Pancreatic cancer treatment continues to have extremely poor results, therefore currently it may be considered a medical priority. Surgery remains the only effective treatment for resectable pancreatic ductal adenocarcinoma (PDAC) (1, 2), and pancreatectomy with vascular resection is increasingly performed for patients with borderline resectable pancreatic cancer (BRPC) and locally-advanced pancreatic cancer (LAPC). To obtain negative surgical margins, pancreatic surgeons tend to favor venous resection, but due to significantly increased rates of postoperative morbidity, arterial resection and reconstruction remain controversial (3-8). There is particularly insufficient discussion regarding the situation of part of PDAC being located in the pancreatic neck/body and involving only the common hepatic artery (CHA) or the splenic artery (SA), defined as UICC T3 (9).

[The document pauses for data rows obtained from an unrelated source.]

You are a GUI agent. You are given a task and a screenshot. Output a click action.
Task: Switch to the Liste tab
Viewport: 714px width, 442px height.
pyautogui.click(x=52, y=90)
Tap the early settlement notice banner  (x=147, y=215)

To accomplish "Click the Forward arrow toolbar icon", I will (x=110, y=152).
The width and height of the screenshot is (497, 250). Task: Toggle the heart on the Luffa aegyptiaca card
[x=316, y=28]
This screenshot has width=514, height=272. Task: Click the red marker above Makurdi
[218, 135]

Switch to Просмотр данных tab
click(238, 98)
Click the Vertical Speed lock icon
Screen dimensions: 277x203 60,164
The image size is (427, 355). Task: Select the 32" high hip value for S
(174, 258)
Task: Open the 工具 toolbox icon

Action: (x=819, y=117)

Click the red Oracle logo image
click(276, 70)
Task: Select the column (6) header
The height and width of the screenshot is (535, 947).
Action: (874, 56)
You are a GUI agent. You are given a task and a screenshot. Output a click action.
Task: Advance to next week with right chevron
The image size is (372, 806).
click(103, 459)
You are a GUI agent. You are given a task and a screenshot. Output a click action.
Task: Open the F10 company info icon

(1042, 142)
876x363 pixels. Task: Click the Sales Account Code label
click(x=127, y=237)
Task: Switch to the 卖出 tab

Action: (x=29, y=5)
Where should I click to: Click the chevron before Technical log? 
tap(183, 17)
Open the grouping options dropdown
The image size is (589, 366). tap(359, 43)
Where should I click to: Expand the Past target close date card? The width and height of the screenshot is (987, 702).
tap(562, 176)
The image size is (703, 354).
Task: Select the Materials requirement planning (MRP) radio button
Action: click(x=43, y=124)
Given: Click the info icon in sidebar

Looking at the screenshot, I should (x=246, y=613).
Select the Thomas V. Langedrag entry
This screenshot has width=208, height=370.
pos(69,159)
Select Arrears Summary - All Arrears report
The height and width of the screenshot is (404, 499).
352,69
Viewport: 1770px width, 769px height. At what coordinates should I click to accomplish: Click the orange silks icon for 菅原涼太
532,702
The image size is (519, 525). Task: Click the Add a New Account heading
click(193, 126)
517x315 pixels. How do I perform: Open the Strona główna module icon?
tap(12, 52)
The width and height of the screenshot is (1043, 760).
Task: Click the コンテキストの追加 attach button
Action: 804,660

Pancreatic neck/body cancer (PNBC) contacting with the CHA frequently involves the portal vein (PV) at the same time, so it requires careful operative planning and perioperative management. We previously reported pancreatic neck cancer to be a specific character entity which should be addressed with multimodality management and surgical planning (10). As for indication of PNBC, to avoid residual cancer, pancreatoduodenectomy with common hepatic artery en-bloc resection (PD-CHAR) (11), distal pancreatectomy with celiac axis en-bloc resection (DP-CAR) (12, 13), or pancreatoduodenectomy with splenic artery en-bloc resection (PD-SAR) can be indicated for surgical procedure based on the tumor position and arterial anatomical features (14). Several papers focusing on hepatic artery/celiac axis resections have been published in recent years. However, regardless of previous larger cohort studies, the safety of artery-contacting pancreatic neck/body cancer has not been widely evaluated in prospective studies.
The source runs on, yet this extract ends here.